*What needs to be done*:
Write the records below out again exactly as given, with no images.

(Records from a dataset)
== Segment start ==
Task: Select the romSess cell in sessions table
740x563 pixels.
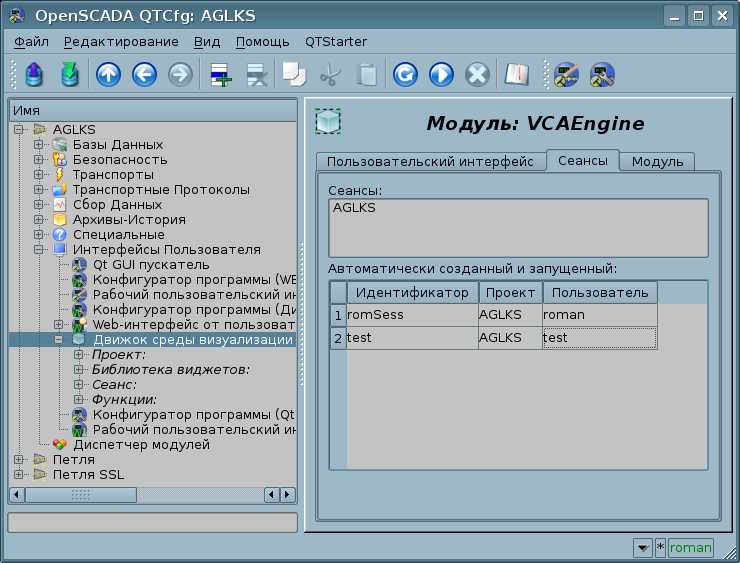Action: [x=411, y=315]
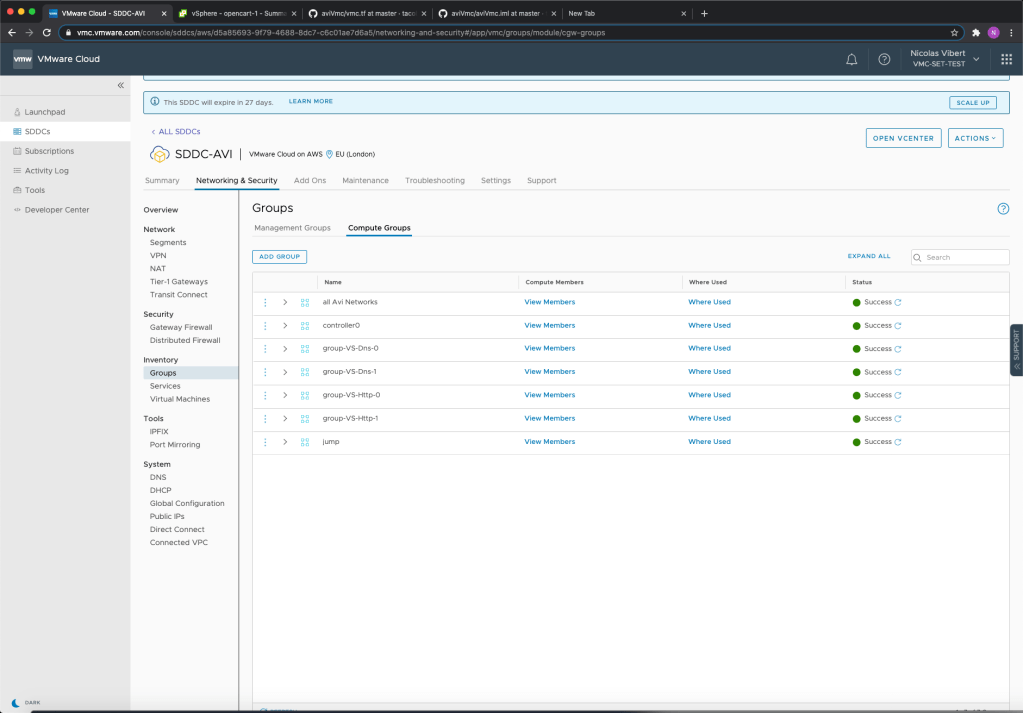
Task: Click the notifications bell icon
Action: (851, 59)
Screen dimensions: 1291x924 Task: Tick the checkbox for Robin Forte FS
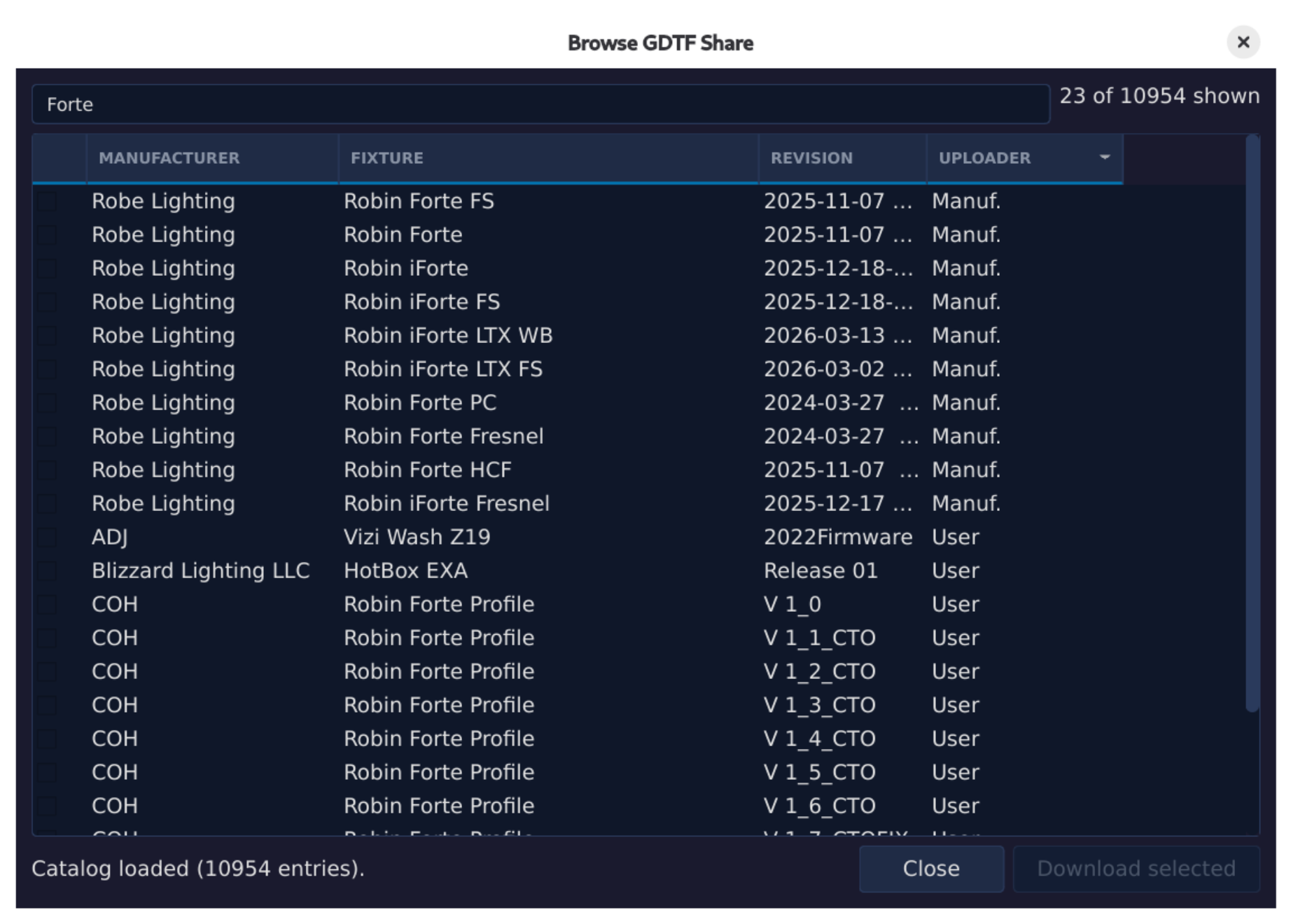[x=48, y=202]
== Segment end ==
*Task response*:
Task: Select the romSess cell in sessions table
740x563 pixels.
Action: [x=411, y=315]
Task: Click the notifications bell icon
Action: (851, 59)
Screen dimensions: 1291x924 Task: Tick the checkbox for Robin Forte FS
[x=48, y=202]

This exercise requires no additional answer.